Yesterday, the two tall stacks at the Nanticoke coal-fired generating station came tumbling down.

OPG’s Nanticoke Generating Station was once the largest coal-fired power plant in the world, with a total capacity of 4,000 megawatts at its peak operation. Throughout the late 1990s, Nanticoke provided a significant amount of Ontario’s baseload power, while much of the former Ontario Hydro’s nuclear assets were laid up.

It was also one of the largest air polluters in North America and a source of greenhouse gas emissions, smog pollutants, and toxic heavy metals. The station burned its last piece of coal on Dec. 31, 2013.

Bruce Power is proud of its role in phasing out coal in Ontario.

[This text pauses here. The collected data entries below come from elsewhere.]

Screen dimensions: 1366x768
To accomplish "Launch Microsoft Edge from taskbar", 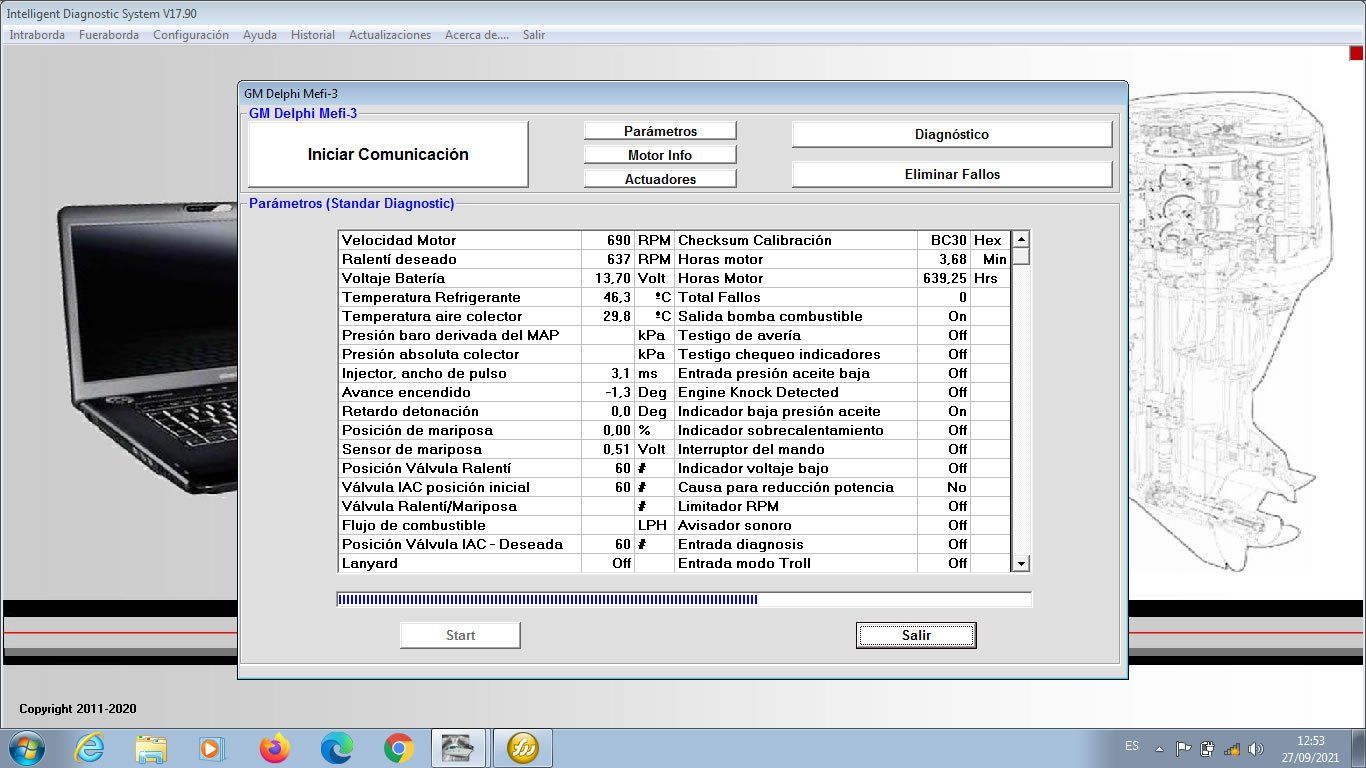I will pyautogui.click(x=336, y=747).
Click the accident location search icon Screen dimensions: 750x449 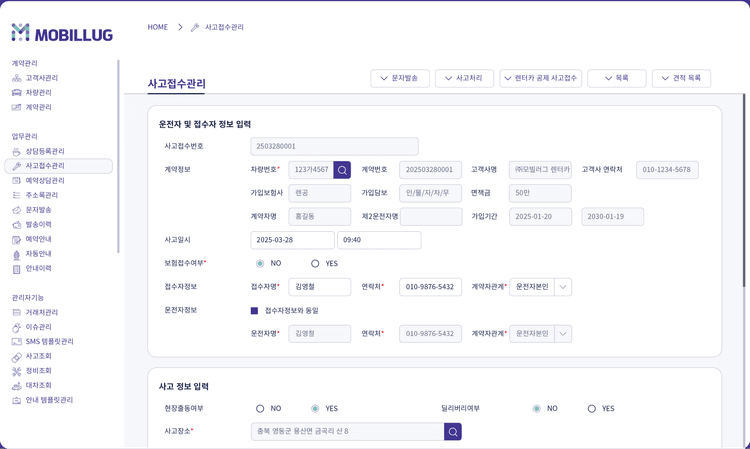click(453, 432)
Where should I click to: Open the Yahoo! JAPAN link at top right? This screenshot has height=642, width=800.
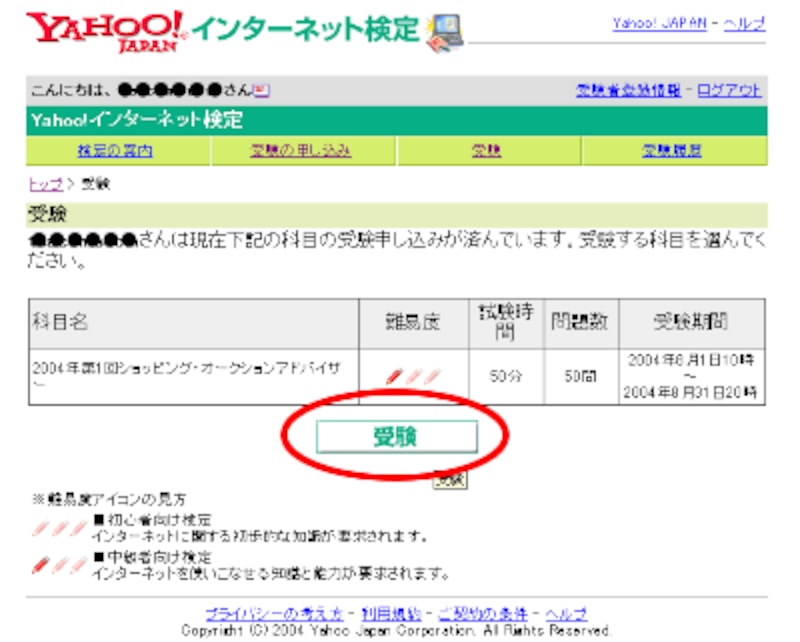[660, 24]
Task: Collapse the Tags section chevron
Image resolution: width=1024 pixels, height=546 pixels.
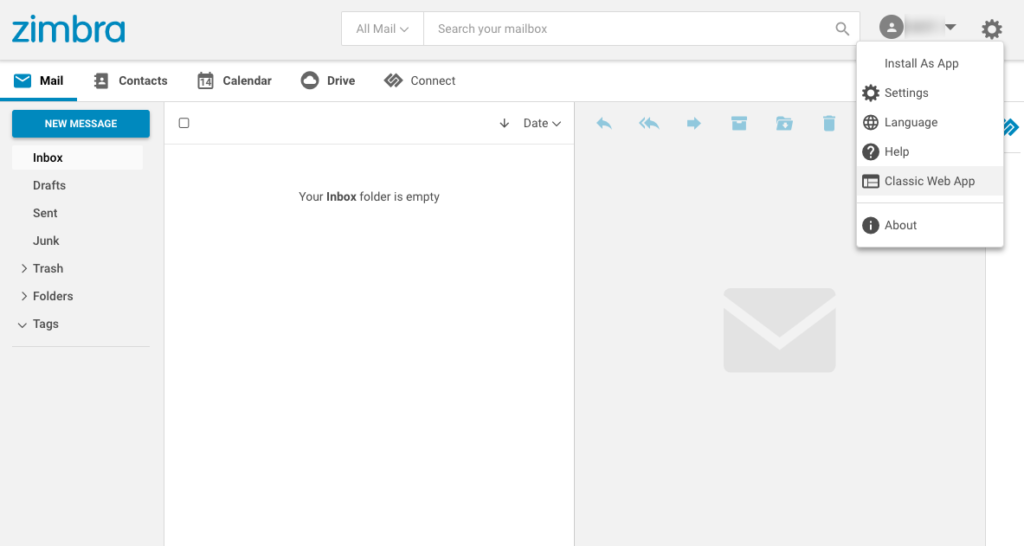Action: point(22,325)
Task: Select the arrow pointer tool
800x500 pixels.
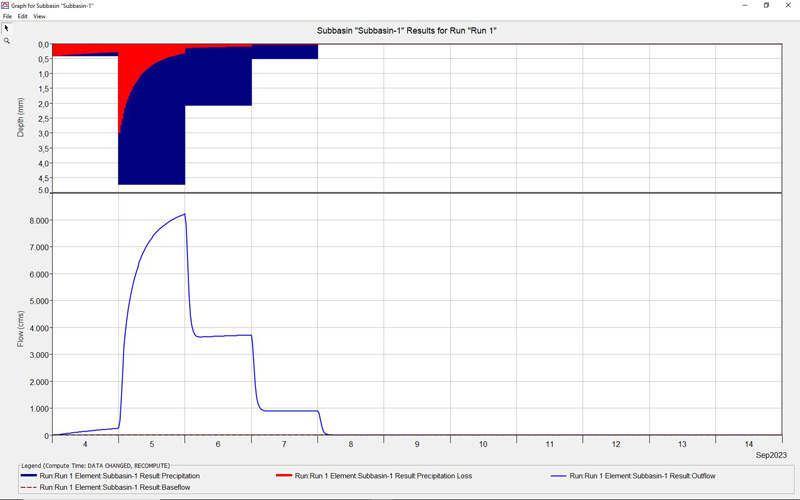Action: click(x=6, y=28)
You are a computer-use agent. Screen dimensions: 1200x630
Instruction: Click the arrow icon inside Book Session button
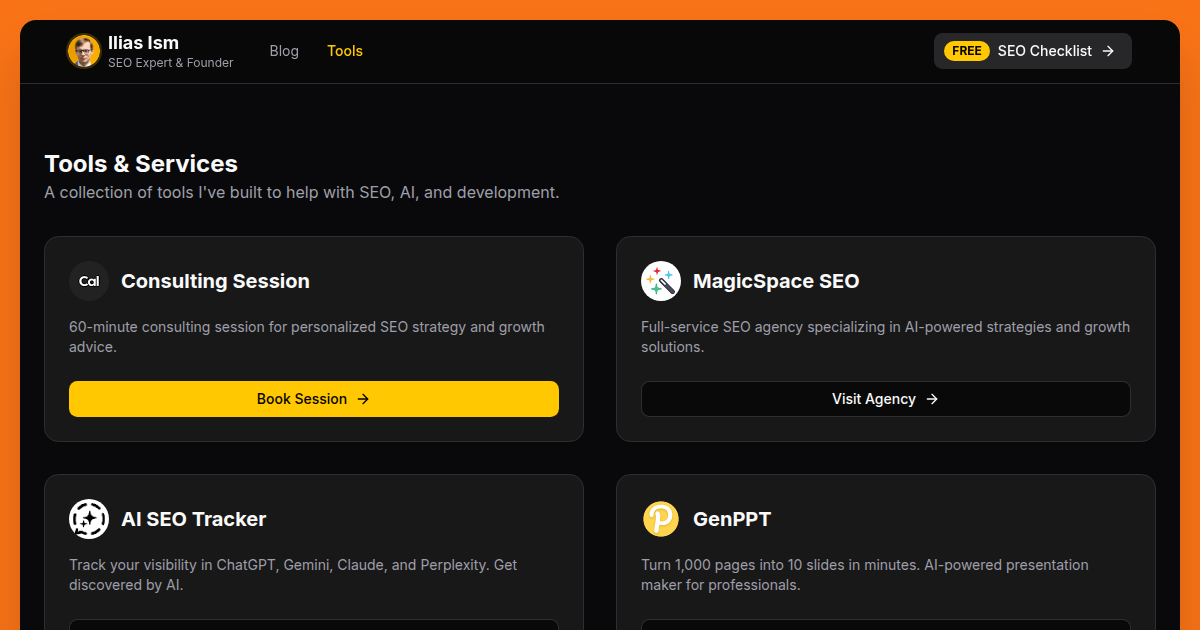pos(366,399)
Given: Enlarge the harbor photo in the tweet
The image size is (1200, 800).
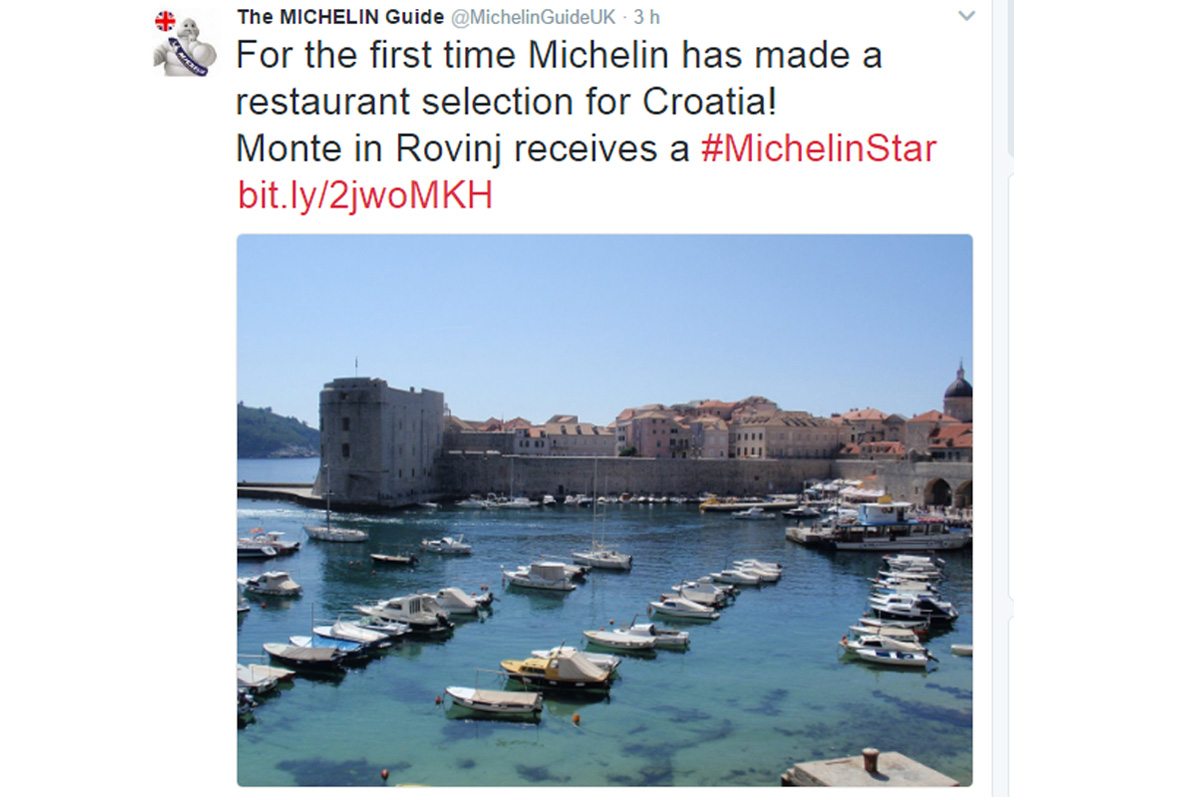Looking at the screenshot, I should pos(604,510).
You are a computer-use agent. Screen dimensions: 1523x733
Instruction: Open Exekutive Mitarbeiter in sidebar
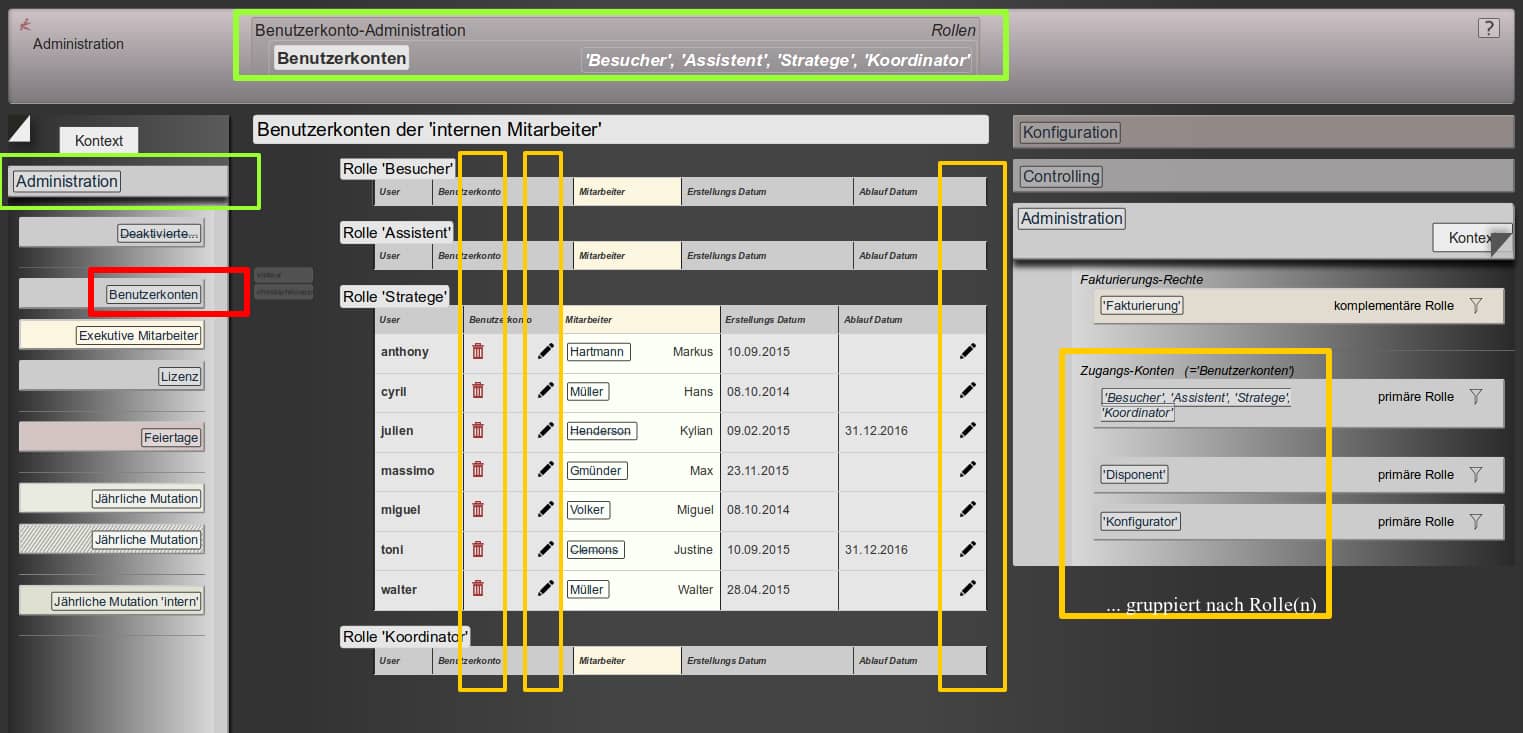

Over the past decade, with the innovative return to service of all four units at Bruce A, Bruce Power has provided 70 per cent of the carbon-free energy Ontario required to achieve this goal.

Replacing coal-fired electricity generation remains the single largest climate change initiative undertaken in North America, and was the equivalent of taking up to 7 million cars off the road and has helped reduce the number of smog days in Ontario from 53 in 2005 to 0 in 2015.

By returning 3,000 megawatts of safe, reliable electricity to Ontario’s grid, Bruce Power has played a major role in this important environmental and health initiative. With such a reliable supply of clean energy being provided by the Bruce site, the future is bright for the health of Ontario residents. Cleaner air in the province has meant improved health outcomes for our most vulnerable citizens, including those who live with asthma and other breathing issues.

In 2016, Bruce Power and the Asthma Society of Canada released a joint report titled ‘Clean Air Ontario 2016’  to mark the one-year anniversary of the Province of Ontario passing legislation to permanently ban coal-fired electricity. The report identifies both the clean air and economic benefits of this landmark achievement.